İsrail ordusunun açıklamasında şu ifadeler yer aldı:

“Soruşturma, ilk iki olayda ateş açılmasının, kendileriyle çatışan düşman bir güçten gerçek bir tehdit algıladıkları için askerlerin yanlış bir operasyonel anlayışından kaynaklandığı sonucuna varmıştır. Üçüncü olayda ise bir çatışma esnasında emirlere aykırı olarak ateş edilmiştir.”

Açıklamada, askeri savcının olayla ilgili soruşturma yürüttüğü ve suç duyurusunda bulunmaya karar verebileceği belirtildi.

Öldürülen sağlık görevlilerinin birinin telefonunda bulunan ve Filistin Kızılayı tarafından yayınlanan bir videoda, İsrail askerlerinin üniformalı acil durum çalışanları, ambulanslar ve ışıkları yanan itfaiye araçlarına ateş açtıkları görülüyor.

Öldürülen sağlık görevlilerinden sekizi Filistin Kızılayı, altısı Gazze Sivil Savunma Müdürlüğü ve biri de Birleşmiş Milletler Filistinli Mültecilere Yardım Kuruluşu (UNRWA) üyesiydi. Cesetler olaydan birkaç gün sonra BM İnsani İşler Koordinasyon Ofisi'nin (OCHA) ‘toplu mezar’ olarak tanımladığı yerde kuma gömülü halde bulundu. Filistin Kızılayı tarafından dün yapılan açıklamada İsrail ordusu tarafından yapılan soruşturmadaki bulgular reddedildi.

Filistin Kızılayı’nın işgal altındaki Batı Şeria'nın Ramallah kentindeki Sözcüsü Nibal Fersah, Fransız Haber Ajansı AFP'ye yaptığı açıklamada, “Raporda yalanlar hüküm sürdüğü müddetçe geçersiz ve kabul edilemez olmaya devam edecek.

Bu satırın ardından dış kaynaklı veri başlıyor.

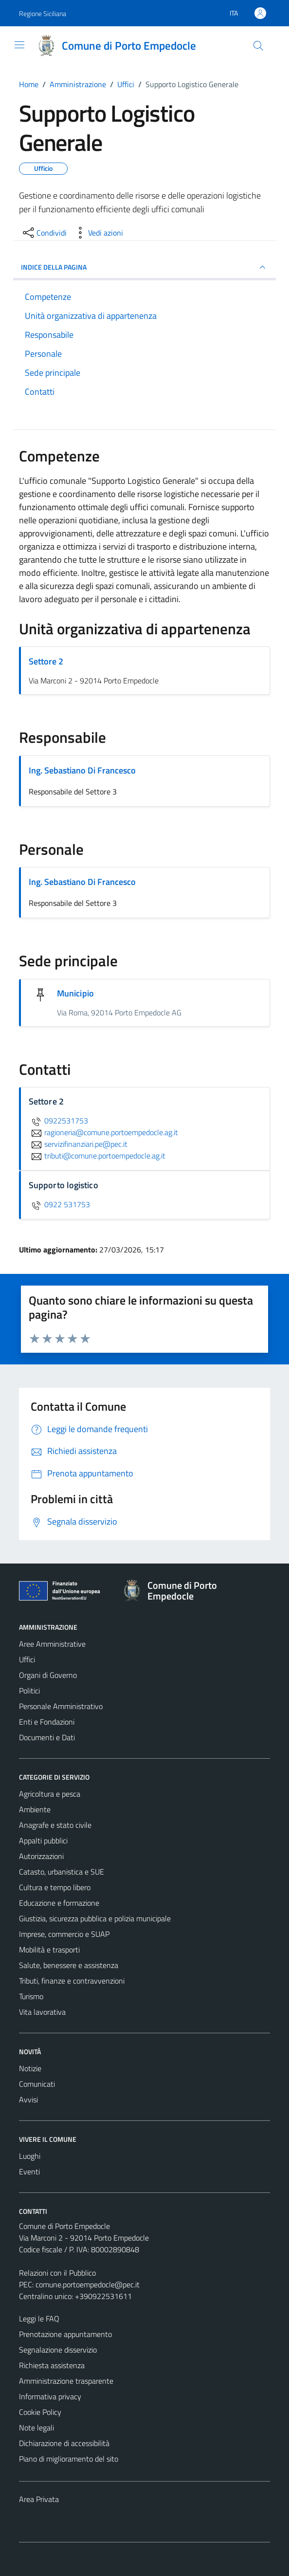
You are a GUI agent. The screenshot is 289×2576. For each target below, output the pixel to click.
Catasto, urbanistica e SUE (61, 1871)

Zira cinayete ilişkin bir gerekçe içeriyor. Konunun sorumluluğunu saha komutanlığındaki kişisel bir hataya mal ediliyor. Oysa gerçek bunun tam tersi” ifadelerini kullandı.

Birleşmiş Milletler (BM) İnsan Hakları Yüksek Komiseri Volker Türk'e göre olay uluslararası kınamalara ve ‘savaş suçu’ şüphelerine yol açtı.

Han Yunus’a düzenlenen bombardımanda 5 kişi öldü

Gazze'den yayın yapan El-Aksa televizyonu bugün, Han Yunus şehrinin doğusunda İsrail bombardımanında beş kişinin öldüğünü duyurdu. El-Aksa TV tarafından aktarılan haberde “Siyonistlerin bugün şafak vakti Han Yunus'un doğusundaki Beni Suheyla beldesinin ez-Zana bölgesindeki bir evi hedef alan hava saldırısında beş kişi öldürüldü” ifadeleri yer aldı.

El-Aksa TV’nin aktardığına göre saldırı sonucunda çok sayıda kişi de yaralandı.